La segunda parte comenzó con un tono muy distinto. El Racing se mostró más sólido en defensa y con una posesión más controlada del balón, buscando enfriar el encuentro y reducir los espacios. El Mirandés, por su parte, esperó con más orden, intentando no precipitarse tras el golpe del empate. Los cántabros dominaron territorialmente en los primeros minutos, aunque sin generar peligro real sobre la portería de Nikic.
Con el paso de los minutos, el Mirandés empezó a crecer nuevamente. Los rojillos se apoyaron en su arma más reconocible: los balones largos hacia sus hombres más rápidos y los disparos lejanos que obligaban a la defensa del Racing a estar siempre alerta. Sin embargo, el equilibrio se rompió en el minuto 59. En una acción iniciada por Andrés Martín, el Racing hiló una jugada rápida que generó confusión en la defensa rojilla.

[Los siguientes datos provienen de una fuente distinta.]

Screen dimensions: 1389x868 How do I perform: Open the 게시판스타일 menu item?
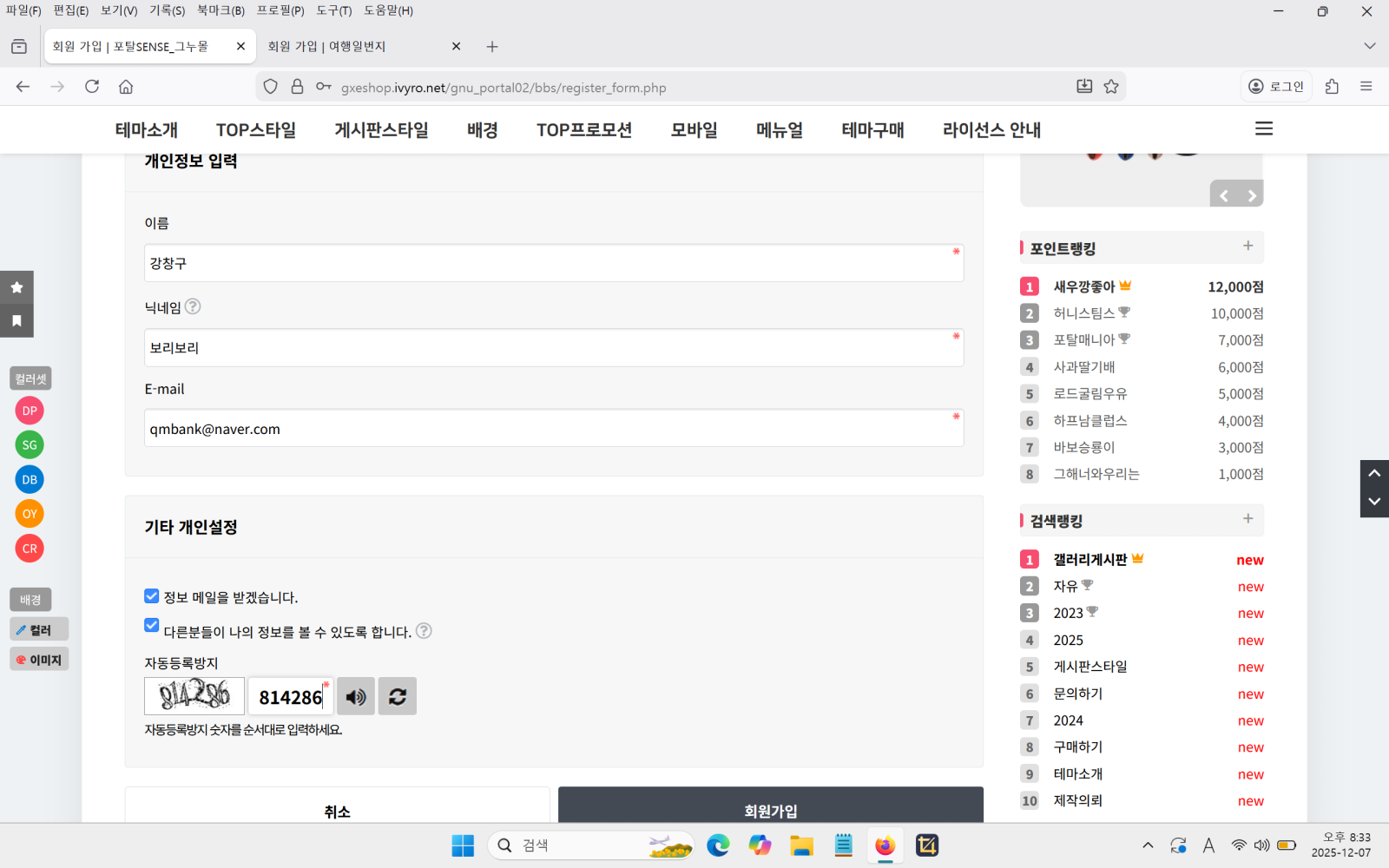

Tras una sucesión de rebotes dentro del área, la pelota acabó en los pies de Peio Canales, que no perdonó y empujó el balón al fondo de la portería, poniendo el 1-2 en el marcador. El Mirandés buscó entonces mayor atrevimiento. Los rojillos subieron líneas, presionaron más arriba y trataron de generar peligro constante mediante balones al área y disparos desde fuera del área. Sin embargo, en el minuto 72, el Racing volvió a golpear con contundencia.
Un pase al espacio dejó a Peio Canales solo ante la portería y el delantero cedió el balón al recién incorporado Asier Villalibre, que remató a placer y estableció el 1-3. A partir de ese momento, el Mirandés buscó con insistencia un gol que les metiera de nuevo en el partido.
Los rojillos subieron líneas y multiplicaron los balones largos y los disparos lejanos, pero el Racing se mostró sólido, seguro en defensa y bien organizado, sin conceder espacios que pudieran ser aprovechados. Mendizorroza se convirtió en un escenario de presión constante, pero la eficacia del líder y la falta de puntería local impidieron que el marcador se moviera de nuevo.
SEGUNDA DIVISIÓN - JORNADA 11
CD MIRANDÉS - RACING DE SANTANDER, 1-3
Real Racing Club: Jokin Ezkieta, Álvaro Mantilla, Mario García, Iñigo Vicente (Javier Castro, 85´), Andrés Martín (Suleiman Camara, 85´), Gueye Maguette (Iñigo Sáinz, 72´), Facundo González, Peio Canales (Yeray Cabanzón, 90´), Gustavo Puerta, Pablo Ramón, Jeremy Arévalo (Asier Villalibre, 72´).
GOLES: 1-0 (30´) Álex Cardero. 1-1 (40´) Jeremy Arévalo. 1-2 (59´) Peio Canales. 1-3 (72´) Asier Villalibre.
ÁRBITRO: Andres Fuentes (Colegio valenciano). Tarjetas amarillas a los locales Alberto Marí, Iker Córdoba, Pablo Pérez, Juan Gutiérrez y Carlos Fernández. A los visitantes Maguette Gueye y Gustavo Puerta
CAMPO: Mendizorroza. 3.200 espectadores.